[Material for this task — start]
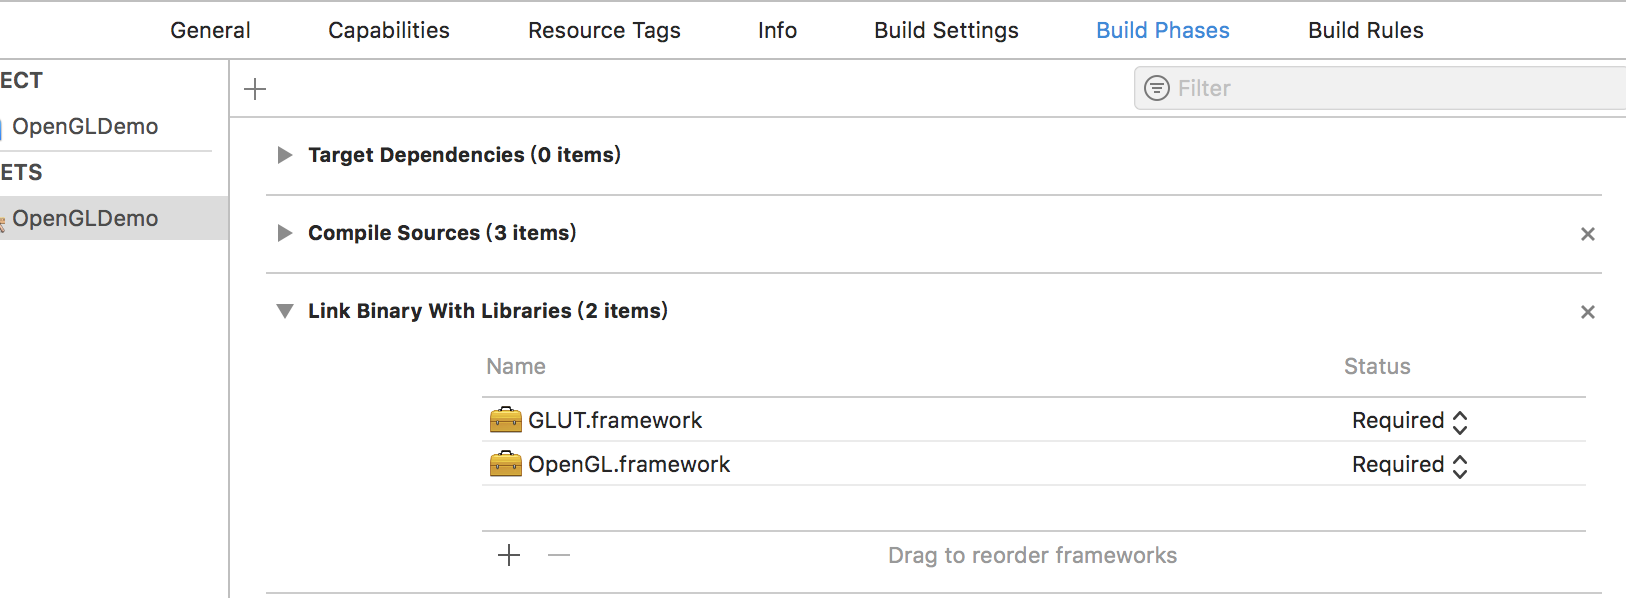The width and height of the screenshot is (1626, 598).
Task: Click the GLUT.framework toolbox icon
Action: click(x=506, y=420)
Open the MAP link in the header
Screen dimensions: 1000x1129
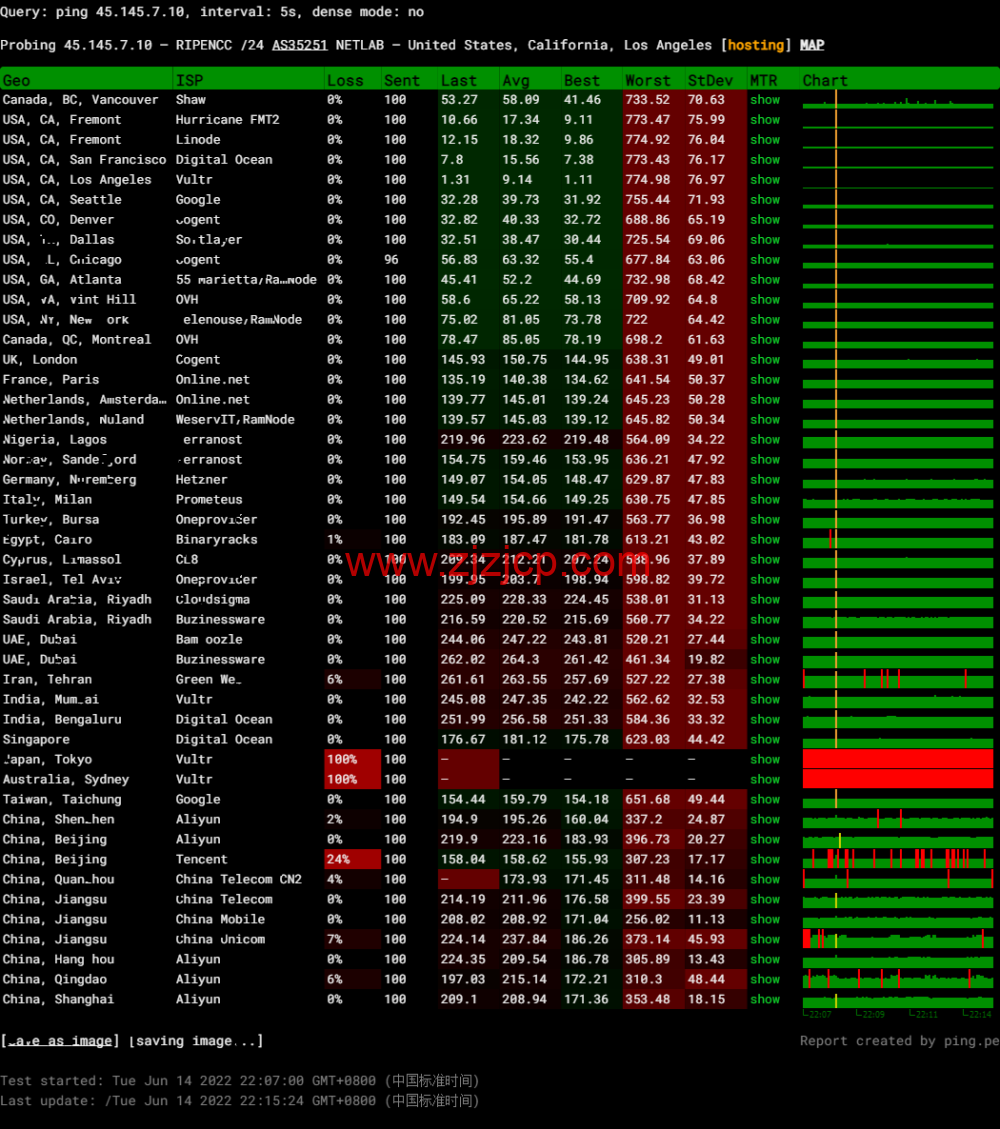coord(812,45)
[Material for this task — finish]
__Assigned task__: Give back exactly the lines from the one containing "Open the MAP link in the header" through the last line above, both included, and none of the pictures.

__Solution for this exercise__:
Open the MAP link in the header
Screen dimensions: 1000x1129
coord(812,45)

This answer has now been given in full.